С тех пор занятия наши стали ежедневными, желание опять притереться к ней начинало сильней, чем прежде терзать меня. И это ликование, которое возбуждало во мне предвкушение повторных утех было абсолютно не мерзким, а скорей жалким при этом всем я не чувствовал себя виновным в произошедшем понимая всю латентность потери ее девственности, хотя все-таки проявлял неподдельный интерес к ее тайне. Уроки наши переросли утехи с моей маленькой Этель. Я просто пил по глотку наслаждение ей казалось и мне казалось я пробудил в ней все настоящее женское, тайное. И то, как от каждого занятия росло, крепло, просыпалось в ней это дерзкое неудержимое почти непреодолимое желание плоти.
Иногда, когда я пользовался передышкой, чтобы потыкаться лицом в разные нежные места. «Хватит»- обидчиво вскрикивала она, продолжая считать любые прикосновения кроме проникновения или поцелуя в губы слюнтявой романтикой, чем-то вроде ненужных и не важных нежностей.

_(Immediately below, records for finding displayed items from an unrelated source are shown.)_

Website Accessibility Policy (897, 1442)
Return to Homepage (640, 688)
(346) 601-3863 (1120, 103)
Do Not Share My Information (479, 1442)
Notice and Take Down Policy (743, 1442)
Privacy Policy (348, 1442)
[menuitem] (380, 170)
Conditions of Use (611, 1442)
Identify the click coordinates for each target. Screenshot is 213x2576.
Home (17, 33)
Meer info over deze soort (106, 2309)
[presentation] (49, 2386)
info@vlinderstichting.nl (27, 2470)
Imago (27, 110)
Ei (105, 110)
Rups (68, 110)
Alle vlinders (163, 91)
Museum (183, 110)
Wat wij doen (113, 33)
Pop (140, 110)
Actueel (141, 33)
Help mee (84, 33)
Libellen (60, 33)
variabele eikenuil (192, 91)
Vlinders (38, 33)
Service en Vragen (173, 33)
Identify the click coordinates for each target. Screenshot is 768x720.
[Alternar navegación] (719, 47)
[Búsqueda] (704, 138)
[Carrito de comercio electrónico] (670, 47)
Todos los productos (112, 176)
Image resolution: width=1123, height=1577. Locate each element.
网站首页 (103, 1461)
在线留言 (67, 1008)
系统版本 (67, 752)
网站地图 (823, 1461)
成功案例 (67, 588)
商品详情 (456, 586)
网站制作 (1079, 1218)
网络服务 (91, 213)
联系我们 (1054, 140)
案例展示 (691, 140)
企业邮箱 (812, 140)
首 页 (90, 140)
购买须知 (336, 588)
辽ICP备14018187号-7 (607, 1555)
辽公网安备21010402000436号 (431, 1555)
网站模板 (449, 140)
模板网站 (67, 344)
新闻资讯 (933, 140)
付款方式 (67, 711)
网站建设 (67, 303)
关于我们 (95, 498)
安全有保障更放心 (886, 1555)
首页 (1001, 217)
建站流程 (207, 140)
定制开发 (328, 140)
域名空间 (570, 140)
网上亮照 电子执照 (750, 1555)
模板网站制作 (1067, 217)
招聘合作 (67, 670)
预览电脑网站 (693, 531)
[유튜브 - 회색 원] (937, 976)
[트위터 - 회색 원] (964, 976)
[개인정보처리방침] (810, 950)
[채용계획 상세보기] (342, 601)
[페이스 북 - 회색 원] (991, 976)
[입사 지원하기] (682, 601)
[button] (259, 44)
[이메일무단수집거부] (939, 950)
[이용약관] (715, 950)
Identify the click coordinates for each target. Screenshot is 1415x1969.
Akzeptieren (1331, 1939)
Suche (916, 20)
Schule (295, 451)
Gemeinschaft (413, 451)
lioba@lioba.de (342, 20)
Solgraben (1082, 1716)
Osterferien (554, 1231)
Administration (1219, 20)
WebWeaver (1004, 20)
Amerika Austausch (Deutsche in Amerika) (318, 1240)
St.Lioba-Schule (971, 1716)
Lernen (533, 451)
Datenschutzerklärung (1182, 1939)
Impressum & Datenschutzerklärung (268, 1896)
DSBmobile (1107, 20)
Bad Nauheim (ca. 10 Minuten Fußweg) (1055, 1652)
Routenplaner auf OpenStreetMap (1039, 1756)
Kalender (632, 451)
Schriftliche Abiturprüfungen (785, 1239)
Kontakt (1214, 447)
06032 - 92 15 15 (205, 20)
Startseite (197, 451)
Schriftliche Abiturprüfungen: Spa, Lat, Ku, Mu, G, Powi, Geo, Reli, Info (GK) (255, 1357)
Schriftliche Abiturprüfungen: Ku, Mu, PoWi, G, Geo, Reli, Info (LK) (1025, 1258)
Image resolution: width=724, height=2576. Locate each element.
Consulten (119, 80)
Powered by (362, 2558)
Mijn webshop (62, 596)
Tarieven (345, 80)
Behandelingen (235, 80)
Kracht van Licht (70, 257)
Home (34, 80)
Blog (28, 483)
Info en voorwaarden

Но счастье не бывает долгим, я был сражен, когда она внезапно вдруг пропала, исчезла из моей жизни. Неужели опять я был обречен познать это несчастье, исчезновение, все повторяется- думал я . И вся разница состояла лишь в том, что Анабель канула в вечность лишив меня всякой надежды, радость новых встреч с Этель еще прочно жила во мне. Испытывая просто невыносимые муки совести, я не искал новых встреч и не интересовался дальнейшей судьбой своей ученицы (былая трусость все же взяла верх над чувствами) я тщетно искал оправдание себе: Петрарка и Лаура Данте и Беатричче, Рахаб, ставшая блудницей в 10 лет.
Я стал груб, печален и несчастен, один в своем горе. Шло время, которое совсем не лечило раны. Случалось, я прогуливался по парку и вот как-то в один теплый погожий день я вдруг увидел ее, трудно сказать, что испытал в тот момент. Я просто бросился к ней, гордо везущей впереди детскую коляску. «Здравствуйте»- холодно ответила она. «Можно» - я наклонился к коляске, любуясь бутузом. Она в недоумении лишь пожала плечами. И как захотелось мне в то мгновение прижать его к себе, внимая аромат грудного молока, что исходил от него, прижав его к себе чувствовал как с каждым дыханием этого милого малыша стала наполняться моя жизнь каким-то сокровенным, главным, еще до селе неведомым мне смыслом.